[Source data]
____
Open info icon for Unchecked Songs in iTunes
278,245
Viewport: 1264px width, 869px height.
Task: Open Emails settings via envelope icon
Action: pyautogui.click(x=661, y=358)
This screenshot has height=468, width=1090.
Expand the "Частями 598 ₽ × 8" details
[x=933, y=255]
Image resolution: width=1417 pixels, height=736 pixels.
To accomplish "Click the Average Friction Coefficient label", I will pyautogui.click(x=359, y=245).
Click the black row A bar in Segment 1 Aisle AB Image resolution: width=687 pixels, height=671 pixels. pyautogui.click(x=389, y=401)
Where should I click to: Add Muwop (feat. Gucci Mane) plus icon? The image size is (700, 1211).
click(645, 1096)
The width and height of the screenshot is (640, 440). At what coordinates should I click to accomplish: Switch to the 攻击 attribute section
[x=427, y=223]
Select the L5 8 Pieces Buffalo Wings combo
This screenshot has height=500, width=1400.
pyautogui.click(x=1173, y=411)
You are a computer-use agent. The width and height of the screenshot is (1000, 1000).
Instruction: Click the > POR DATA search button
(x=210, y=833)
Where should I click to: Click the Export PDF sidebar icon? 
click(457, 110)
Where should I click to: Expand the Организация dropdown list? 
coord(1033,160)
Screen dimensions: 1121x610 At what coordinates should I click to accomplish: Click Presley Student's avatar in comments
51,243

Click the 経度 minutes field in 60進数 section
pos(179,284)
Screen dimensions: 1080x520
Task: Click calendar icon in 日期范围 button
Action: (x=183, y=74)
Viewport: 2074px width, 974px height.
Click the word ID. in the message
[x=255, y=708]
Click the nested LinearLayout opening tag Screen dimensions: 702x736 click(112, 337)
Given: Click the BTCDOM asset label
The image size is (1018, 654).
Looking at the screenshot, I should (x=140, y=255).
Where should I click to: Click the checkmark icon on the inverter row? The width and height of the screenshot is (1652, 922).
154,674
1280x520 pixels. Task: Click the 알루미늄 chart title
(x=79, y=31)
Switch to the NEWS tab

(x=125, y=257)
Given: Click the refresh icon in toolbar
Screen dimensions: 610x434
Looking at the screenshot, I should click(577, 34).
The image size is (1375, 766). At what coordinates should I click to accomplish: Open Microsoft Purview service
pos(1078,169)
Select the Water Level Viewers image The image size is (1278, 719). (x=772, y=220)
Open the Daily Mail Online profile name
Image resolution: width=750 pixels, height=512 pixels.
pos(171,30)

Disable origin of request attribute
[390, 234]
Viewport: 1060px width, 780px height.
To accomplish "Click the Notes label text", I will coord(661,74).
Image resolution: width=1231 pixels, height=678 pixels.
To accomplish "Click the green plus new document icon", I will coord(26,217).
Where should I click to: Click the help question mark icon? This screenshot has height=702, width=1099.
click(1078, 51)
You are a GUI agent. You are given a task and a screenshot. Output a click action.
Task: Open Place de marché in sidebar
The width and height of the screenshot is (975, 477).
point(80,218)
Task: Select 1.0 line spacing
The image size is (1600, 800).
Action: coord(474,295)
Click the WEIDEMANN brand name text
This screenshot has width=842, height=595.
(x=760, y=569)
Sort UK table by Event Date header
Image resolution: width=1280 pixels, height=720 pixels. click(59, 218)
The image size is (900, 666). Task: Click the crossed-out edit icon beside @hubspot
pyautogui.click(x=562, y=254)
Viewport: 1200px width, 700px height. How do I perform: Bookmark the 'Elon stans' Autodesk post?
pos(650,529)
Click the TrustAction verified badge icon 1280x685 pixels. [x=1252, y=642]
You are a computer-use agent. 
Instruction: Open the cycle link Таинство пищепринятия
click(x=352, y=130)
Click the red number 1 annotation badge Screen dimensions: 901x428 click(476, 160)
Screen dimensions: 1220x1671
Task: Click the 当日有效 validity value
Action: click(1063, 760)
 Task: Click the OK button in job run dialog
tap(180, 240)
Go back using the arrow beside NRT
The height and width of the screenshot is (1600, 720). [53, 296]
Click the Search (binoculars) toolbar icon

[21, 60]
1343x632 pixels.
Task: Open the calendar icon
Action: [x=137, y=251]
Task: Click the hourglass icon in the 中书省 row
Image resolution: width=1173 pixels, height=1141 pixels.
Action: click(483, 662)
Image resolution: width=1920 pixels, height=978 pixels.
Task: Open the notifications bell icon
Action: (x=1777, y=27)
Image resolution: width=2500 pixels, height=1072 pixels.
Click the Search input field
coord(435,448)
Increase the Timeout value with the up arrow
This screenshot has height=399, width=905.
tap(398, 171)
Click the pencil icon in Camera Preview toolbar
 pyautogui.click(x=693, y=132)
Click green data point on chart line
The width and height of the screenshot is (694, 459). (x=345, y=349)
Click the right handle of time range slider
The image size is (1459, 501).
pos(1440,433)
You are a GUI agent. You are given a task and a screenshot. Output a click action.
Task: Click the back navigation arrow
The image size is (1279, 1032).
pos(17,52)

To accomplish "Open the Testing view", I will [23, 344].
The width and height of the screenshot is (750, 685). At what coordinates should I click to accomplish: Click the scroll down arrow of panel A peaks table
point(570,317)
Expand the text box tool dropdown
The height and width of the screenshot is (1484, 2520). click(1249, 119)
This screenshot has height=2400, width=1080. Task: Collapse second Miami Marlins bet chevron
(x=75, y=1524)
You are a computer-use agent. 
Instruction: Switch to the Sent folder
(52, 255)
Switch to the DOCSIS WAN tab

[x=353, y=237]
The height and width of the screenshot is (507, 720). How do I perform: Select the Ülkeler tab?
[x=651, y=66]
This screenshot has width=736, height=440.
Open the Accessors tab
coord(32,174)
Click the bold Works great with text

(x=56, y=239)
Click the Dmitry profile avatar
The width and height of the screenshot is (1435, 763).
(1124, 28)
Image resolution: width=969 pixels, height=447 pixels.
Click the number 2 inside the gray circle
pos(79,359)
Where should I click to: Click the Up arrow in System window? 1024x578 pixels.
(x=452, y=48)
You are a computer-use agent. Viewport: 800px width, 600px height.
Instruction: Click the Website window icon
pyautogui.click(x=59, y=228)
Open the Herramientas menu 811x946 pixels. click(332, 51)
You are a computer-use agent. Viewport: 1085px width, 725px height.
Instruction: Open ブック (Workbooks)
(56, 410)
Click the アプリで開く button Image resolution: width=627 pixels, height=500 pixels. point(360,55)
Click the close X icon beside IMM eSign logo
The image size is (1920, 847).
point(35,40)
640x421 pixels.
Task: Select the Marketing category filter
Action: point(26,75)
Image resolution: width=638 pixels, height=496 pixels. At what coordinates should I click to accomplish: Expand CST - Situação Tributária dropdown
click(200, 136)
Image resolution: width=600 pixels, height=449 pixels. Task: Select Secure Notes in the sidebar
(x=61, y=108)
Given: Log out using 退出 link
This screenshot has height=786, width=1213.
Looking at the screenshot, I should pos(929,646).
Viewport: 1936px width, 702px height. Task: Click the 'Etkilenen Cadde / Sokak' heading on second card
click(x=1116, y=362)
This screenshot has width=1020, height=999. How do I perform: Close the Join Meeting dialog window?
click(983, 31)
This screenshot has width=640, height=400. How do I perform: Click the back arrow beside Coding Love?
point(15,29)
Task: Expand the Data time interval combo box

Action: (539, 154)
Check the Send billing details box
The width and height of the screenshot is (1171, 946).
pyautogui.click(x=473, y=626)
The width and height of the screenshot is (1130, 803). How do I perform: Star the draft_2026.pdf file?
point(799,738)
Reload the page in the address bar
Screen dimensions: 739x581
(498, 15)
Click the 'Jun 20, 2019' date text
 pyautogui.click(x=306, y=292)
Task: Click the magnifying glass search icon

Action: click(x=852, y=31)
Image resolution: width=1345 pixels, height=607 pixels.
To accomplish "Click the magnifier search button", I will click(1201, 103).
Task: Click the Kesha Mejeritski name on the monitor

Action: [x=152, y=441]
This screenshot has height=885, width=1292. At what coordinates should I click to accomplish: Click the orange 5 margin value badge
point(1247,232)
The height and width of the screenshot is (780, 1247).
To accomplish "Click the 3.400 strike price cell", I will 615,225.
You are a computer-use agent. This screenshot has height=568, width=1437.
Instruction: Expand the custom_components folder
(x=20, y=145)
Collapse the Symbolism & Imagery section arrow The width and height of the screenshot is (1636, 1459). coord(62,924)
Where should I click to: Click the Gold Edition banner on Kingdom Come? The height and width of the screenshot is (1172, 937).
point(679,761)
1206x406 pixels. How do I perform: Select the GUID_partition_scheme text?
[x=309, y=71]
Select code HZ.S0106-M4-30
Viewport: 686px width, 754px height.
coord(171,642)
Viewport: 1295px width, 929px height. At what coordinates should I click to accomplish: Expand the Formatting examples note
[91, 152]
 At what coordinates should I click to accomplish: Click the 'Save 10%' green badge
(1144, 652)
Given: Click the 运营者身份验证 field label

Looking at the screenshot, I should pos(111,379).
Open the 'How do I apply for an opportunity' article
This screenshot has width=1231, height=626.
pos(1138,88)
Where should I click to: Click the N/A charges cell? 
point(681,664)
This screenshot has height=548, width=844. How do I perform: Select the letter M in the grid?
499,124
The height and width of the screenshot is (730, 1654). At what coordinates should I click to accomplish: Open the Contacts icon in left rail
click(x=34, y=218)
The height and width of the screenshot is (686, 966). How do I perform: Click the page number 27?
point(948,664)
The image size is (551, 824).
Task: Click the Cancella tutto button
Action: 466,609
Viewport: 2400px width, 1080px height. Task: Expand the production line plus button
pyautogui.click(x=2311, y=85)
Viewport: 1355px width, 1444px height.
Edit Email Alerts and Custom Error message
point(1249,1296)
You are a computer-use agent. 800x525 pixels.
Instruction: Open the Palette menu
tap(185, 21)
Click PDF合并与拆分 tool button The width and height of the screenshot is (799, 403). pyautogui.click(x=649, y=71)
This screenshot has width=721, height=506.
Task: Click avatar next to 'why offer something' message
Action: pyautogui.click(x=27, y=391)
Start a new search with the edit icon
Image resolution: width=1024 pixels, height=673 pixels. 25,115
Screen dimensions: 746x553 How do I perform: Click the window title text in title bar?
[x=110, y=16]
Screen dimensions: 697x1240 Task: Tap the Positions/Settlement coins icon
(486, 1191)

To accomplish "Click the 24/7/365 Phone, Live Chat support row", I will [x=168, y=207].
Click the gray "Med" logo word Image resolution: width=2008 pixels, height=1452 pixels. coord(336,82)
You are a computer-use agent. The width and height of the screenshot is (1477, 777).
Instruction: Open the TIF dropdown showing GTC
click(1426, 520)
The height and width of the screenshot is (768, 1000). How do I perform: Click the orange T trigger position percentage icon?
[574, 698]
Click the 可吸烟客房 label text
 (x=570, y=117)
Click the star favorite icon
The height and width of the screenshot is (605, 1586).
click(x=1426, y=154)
____
What to work on —
One number is all the reply should hold: how many lines in these records include the word "will".

Exercise solution —
7